Some hospitals pull back on charity care

In light of the millions of low-income Americans who now qualify for free or heavily subsidized health insurance coverage as a result of the Affordable Care Act (ACA), some hospital operators are reconsidering their charity care policies for those who refuse to obtain coverage.

Some hospitals rescinded their charity care policies when a patient who qualifies for subsidized coverage or Medicaid refuses to obtain coverage, Kaiser Health News reported. Southern New Hampshire Medical Center, for example, posted notices saying it will not extend charity care to such patients. After a fractious debate, Granite State lawmakers agreed to expand Medicaid eligibility to its residents earlier this month.

"We are seeing charity care reductions," Michael Miller, director of strategic policy at Community Catalyst, confirmed to KHN, noting that many hospitals are concerned that extending charity care to those who lack coverage will encourage patients to not obtain coverage.

How the ACA has impacted the levels of uninsured varies from state to state, pivoting on their willingness to use federal funds to expand Medicaid coverage. The percentage of uninsured in states that expanded Medicaid dropped an average of 2.5 percentage points, about three times the rate of states that did not expand Medicaid, according to a recent Gallup poll. 

In Missouri, a state that did not expand Medicaid, BJC Healthcare kept its current charity care policies in place, according to KHN, although the hospital operator now charges uninsured patients $100 to receive care at its emergency rooms.

But in addition to the Medicaid expansion equation, many Americans refuse to obtain coverage, citing philosophical or political reasons.

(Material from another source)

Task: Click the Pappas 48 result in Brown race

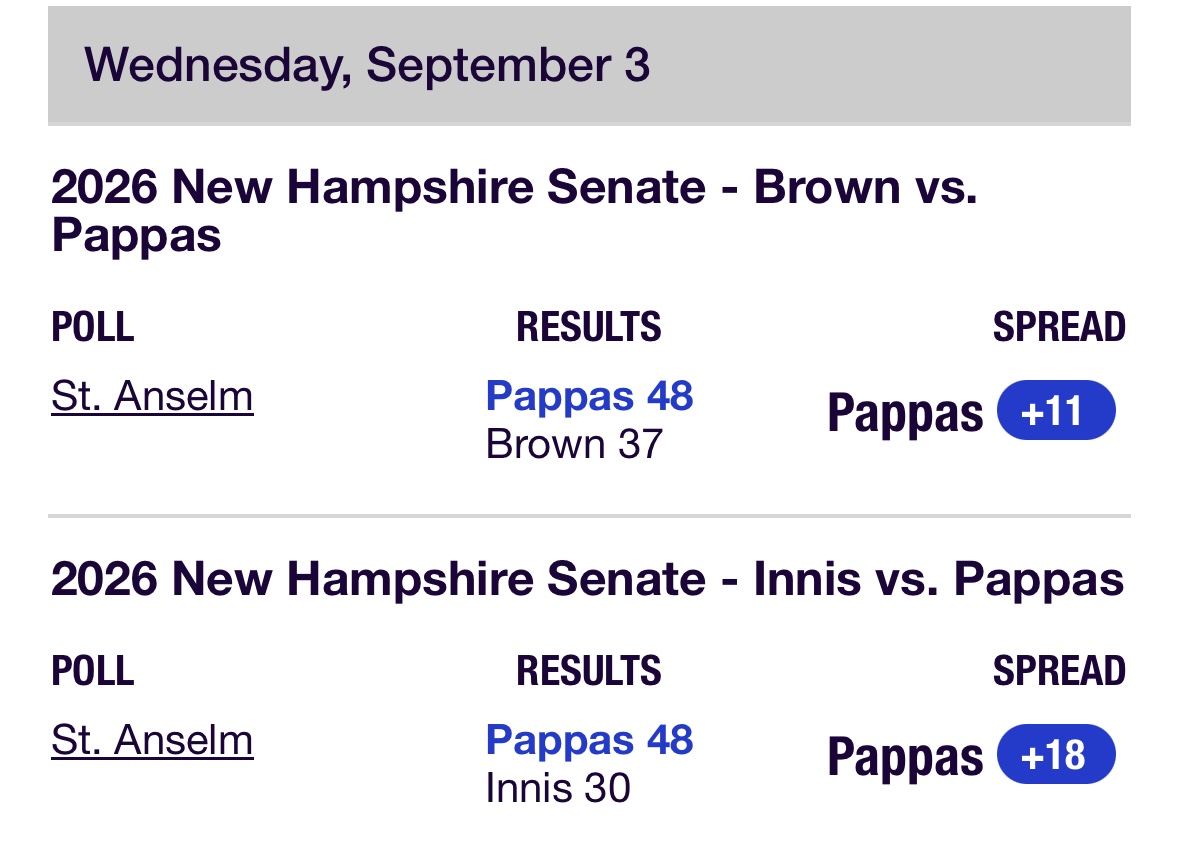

Another poll by the Kaiser Family Foundation said that about half of those uninsured as of late spring intended to remain that way.

Miller noted that hospitals that use charity care in a stick-and-carrot scenario may not be the way to go, since many patients need healthcare services despite their insurance status. "It's really premature for hospitals to start presuming that level of calculation on the part of someone who shows up uninsured," he said.